Durchgeführt wurde eine Befragung von Schülern mit Migrationshintergrund, zu sehen in einem Video, das auch auf Facebook geteilt wurde (ich weiß leider nicht mehr, wo es war). Die jungen Männer, ich schätze ihr Alter auf ungefähr sechzehn, wurden befragt, wie sie zum Grundgesetz stünden und wie sie die Rechte der Frauen sähen. Die Antwort war eindeutig: Nein, das Grundgesetz würden sie nicht anerkennen. Frauen und Männer seien nicht gleichberechtigt. Frauen hätten zu tun, was die Männer ihnen sagen. Die Empörung darüber war groß.

Aber mal ehrlich: Warum eigentlich?

Meine Irritation bezieht sich nicht auf die Antwort, sondern auf die Frage. Natürlich steht für mich außer Zweifel, dass Männer und Frauen gleichberechtigt sind. Von daher habe auch ich Schwierigkeiten mit der Antwort.

Was aber völlig unter den Tisch fällt, ist die Tatsache, dass es ziemlich egal ist, ob jemand glaubt, das Grundgesetz könne er anerkennen oder nicht. Wer sich im sogenannten Geltungsbereich des Grundgesetzes aufhält, also in Deutschland, kann sich darauf berufen bzw. muss sich ihm unterwerfen. Die Gültigkeit des Grundgesetzes hat überhaupt nichts mit meiner Meinung über dieses Gesetz zu tun. Es gilt, weil ich auf deutschem Boden stehe.

Die „Reichsbürger“, die innerhalb Deutschlands rechtsfreie Räume ausrufen, eigene Staaten gründen, eigene Gesetze machen, eigene Formulare, Dokumente und Pässe entwerfen, tun das, weil sie glauben, sie könnten durch persönliche Entscheidungen den Geltungsraum des Grundgesetzes verlassen.
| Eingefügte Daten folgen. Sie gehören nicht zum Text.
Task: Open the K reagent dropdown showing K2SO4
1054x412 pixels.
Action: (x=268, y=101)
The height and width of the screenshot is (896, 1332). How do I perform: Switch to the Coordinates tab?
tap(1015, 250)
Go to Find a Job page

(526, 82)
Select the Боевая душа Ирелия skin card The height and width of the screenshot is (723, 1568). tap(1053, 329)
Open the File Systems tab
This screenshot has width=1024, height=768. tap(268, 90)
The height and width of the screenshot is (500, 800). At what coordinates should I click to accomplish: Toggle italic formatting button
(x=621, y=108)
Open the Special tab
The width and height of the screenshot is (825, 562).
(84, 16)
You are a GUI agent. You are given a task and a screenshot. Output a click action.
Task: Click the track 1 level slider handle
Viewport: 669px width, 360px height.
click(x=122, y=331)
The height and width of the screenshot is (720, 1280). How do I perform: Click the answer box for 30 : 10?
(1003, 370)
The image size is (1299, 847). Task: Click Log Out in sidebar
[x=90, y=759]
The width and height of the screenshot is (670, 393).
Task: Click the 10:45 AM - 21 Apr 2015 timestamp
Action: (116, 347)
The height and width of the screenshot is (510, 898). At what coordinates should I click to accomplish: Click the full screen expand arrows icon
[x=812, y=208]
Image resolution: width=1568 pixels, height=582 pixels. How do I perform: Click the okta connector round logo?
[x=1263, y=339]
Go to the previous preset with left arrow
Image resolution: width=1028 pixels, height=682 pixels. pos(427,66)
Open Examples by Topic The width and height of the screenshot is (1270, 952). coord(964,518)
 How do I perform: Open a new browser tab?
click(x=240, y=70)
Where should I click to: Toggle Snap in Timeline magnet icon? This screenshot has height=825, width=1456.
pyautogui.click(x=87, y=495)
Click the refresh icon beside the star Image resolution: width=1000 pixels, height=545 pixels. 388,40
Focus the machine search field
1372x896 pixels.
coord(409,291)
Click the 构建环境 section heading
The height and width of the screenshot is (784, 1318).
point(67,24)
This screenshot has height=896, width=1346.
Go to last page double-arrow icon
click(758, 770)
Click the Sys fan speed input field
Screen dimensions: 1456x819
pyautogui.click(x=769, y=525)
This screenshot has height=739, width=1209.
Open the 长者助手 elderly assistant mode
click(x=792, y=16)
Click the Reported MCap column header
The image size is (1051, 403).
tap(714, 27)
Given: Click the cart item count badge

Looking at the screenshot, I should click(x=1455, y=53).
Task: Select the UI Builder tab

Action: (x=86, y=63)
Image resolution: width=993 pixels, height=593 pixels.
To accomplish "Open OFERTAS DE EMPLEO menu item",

Doch weit gefehlt. Deren Dokumente unterscheiden sich durch nichts von den selbstgebastelten Ausweisen, die sich siebenjährige Kinder mit ihren Buntstiften malen, weil sie auch einen Pass haben wollen wie ihre Eltern. Es sind Spielzeuge. Mehr nicht.

Wenn Menschen, wie kürzlich auch in Chemnitz, auf der Straße schreien: „Deutschland den Deutschen“, dann wollen sie damit etwas bewirken, was sie gefühlsmäßig für richtig erachten. Doch halt! So sehr ich Gefühle von Menschen respektiere, das Gefühl spielt dabei keine Rolle. Das Grundgesetz besagt ausdrücklich – jedenfalls bei den sogenannten Jedermannsrechten –, dass es nicht nur für Deutsche gilt, sondern für alle, die sich hier aufhalten. Deutschland gehört nämlich überhaupt niemandem. Deutschland kann man nicht besitzen. Man kann es nicht kaufen oder verkaufen. Deutschland existiert, weil es das Grundgesetz gibt und eine ganze Reihe anderer Dinge mehr. In Deutschland kann man sich aufhalten. Man kann auch ein Grundstück in Deutschland kaufen, aber nicht Deutschland selbst.

Wenn irgendein Schüler – seine Herkunft ist völlig gleichgültig – meint, er könne das Grundgesetz ablehnen, dann ist das nur seine persönliche Meinung. Mehr nicht. Sie hat keinerlei Wirkung. Sie fällt unter das Recht der Meinungsfreiheit. Und ich habe das Recht, diese Meinung abzulehnen, dem Schüler nicht mehr zuzuhören oder einfach wegzugehen. Sich über diese Meinung aufzuregen, ist komplett sinnlos. Man sollte dem Schüler lieber das Grundgesetz erklären.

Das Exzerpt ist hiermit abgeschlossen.